OK, we’ll probably want to leave irony out of school books in primary school, but can we try harder? I’m all for simplification, but perhaps a less Eurocentric one where we don’t celebrate individuals and ignore everyone else who contributed…?!

Problems measuring “other” in gender identity questions, and a possible solution

When asking questions about gender identity in surveys in Switzerland, I often faced the problem that a tiny fraction of respondents did not answer the question seriously. Normally, we can live with this, but it’s a real hindrance when trying to capture relatively small sections of the population.

Here’s a typical case from Switzerland in 2015:

Male (blue), female (red), other (green)

We offered “female”, “male”, and “other” as response categories with the option to specify which “other” identity applies.
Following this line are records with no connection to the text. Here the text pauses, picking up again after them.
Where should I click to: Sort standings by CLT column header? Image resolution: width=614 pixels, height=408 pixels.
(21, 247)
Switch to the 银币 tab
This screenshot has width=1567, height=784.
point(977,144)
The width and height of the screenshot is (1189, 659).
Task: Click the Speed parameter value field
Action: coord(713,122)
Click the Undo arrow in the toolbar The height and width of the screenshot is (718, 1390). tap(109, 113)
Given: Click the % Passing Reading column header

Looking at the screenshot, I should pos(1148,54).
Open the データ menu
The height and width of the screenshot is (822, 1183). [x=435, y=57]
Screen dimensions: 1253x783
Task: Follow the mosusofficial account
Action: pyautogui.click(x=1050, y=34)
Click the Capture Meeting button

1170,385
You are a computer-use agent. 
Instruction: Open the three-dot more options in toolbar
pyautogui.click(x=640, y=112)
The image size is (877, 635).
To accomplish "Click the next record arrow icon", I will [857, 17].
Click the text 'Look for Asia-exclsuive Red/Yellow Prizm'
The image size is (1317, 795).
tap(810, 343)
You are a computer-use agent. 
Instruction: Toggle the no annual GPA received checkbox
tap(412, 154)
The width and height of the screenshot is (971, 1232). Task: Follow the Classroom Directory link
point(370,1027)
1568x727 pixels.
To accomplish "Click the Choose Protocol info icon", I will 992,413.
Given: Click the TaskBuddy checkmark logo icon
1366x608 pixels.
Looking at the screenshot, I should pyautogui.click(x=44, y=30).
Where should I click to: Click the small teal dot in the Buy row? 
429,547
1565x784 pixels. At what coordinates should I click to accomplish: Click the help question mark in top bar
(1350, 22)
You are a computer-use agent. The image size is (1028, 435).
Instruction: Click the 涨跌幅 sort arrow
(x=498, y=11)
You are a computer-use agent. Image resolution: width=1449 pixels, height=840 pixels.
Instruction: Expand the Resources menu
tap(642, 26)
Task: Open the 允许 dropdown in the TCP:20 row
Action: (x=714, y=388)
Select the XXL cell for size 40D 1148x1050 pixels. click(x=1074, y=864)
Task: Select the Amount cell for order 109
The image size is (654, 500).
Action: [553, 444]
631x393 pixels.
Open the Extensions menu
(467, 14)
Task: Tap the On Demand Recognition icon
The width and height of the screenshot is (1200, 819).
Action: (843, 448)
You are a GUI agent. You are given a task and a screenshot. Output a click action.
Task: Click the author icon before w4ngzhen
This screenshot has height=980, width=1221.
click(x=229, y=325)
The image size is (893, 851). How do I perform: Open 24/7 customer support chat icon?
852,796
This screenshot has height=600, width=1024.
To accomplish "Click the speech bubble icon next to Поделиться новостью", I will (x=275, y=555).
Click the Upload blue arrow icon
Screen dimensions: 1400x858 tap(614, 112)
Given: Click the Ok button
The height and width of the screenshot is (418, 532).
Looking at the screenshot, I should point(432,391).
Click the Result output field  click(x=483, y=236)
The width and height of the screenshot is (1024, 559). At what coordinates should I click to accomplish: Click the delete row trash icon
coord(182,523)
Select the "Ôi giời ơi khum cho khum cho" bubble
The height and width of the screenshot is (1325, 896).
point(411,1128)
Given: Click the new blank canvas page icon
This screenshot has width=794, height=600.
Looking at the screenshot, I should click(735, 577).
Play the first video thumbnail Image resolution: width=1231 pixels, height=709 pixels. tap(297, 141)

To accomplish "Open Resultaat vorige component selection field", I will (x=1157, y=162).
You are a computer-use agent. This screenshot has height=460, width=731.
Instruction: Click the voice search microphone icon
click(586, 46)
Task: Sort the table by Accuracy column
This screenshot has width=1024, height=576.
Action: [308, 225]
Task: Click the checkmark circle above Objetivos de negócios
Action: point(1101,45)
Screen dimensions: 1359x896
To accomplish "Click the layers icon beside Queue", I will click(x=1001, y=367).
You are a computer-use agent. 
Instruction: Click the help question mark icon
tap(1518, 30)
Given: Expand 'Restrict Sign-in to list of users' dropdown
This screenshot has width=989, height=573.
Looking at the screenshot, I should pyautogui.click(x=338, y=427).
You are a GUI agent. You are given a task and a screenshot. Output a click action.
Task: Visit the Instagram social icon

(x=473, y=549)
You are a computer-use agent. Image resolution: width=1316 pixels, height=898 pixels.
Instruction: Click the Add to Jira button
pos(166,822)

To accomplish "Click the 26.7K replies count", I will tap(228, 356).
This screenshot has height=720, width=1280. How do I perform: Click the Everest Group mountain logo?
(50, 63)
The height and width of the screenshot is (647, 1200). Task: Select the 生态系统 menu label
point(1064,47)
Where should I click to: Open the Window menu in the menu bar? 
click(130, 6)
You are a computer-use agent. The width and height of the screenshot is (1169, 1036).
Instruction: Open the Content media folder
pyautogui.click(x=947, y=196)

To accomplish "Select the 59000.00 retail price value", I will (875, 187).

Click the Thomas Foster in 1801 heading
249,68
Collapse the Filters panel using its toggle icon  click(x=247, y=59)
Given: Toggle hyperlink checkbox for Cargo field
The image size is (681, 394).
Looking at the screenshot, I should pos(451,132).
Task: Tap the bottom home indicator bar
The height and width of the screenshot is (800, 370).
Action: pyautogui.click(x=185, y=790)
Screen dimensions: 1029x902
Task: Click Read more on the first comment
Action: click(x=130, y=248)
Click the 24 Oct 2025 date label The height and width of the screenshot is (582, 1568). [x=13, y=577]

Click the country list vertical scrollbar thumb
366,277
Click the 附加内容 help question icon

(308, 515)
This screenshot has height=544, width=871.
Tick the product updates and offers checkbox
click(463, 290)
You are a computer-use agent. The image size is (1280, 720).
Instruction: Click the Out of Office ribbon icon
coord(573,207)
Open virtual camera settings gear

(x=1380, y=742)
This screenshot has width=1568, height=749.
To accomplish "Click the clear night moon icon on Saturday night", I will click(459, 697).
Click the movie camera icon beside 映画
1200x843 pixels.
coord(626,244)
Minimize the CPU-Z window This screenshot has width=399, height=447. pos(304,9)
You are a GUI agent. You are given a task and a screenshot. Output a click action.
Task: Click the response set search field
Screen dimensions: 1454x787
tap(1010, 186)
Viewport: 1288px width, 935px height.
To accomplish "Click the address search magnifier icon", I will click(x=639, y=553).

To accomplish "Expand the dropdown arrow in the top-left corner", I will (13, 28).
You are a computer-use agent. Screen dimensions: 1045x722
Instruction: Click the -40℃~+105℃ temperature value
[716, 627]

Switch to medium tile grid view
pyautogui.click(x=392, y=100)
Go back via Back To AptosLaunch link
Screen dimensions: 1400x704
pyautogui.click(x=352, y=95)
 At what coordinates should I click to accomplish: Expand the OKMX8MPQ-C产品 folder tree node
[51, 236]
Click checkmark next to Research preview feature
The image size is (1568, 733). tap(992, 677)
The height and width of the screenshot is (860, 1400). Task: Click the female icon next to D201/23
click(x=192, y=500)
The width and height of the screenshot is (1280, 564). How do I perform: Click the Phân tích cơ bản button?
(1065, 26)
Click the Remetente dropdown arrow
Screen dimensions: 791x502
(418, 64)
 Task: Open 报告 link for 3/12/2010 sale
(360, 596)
If we go by estimates elsewhere, we should expect between 0.1% and 2% of the respondents picking “other”. At first sight, we seem to be at the lower end, but there’s likely serious under-reporting because more than half of these “other” responses are not referring to other gender identities. We get responses like “cat”, or “there are only two genders” — definitely not on the useful side of open questions (beyond noting that some people are probably frustrated about the fact that we do talk about non-binary identities, I guess).

Offering more choices for gender identity seems to discourage nonsense and protest answers, leaving us with a better measure of non-binary gender identity

I’ve had this in several surveys, but recently we tried something else: we offered more choice! Yes, rather than “female”, “male”, and “other” we spelled out a few of the “other” category: “female”, “male”, “non-binary”, “transgender female”, “transgender male”, “other”. From a conventional survey design point of view, this was bordering the ridiculous because we only expected some 500 respondents in this survey, which would yield between 1 and 10 respondents in those categories combined (going by existing estimates). We’re still at the lower end of this range, but we had none of these nonsense and protest answers.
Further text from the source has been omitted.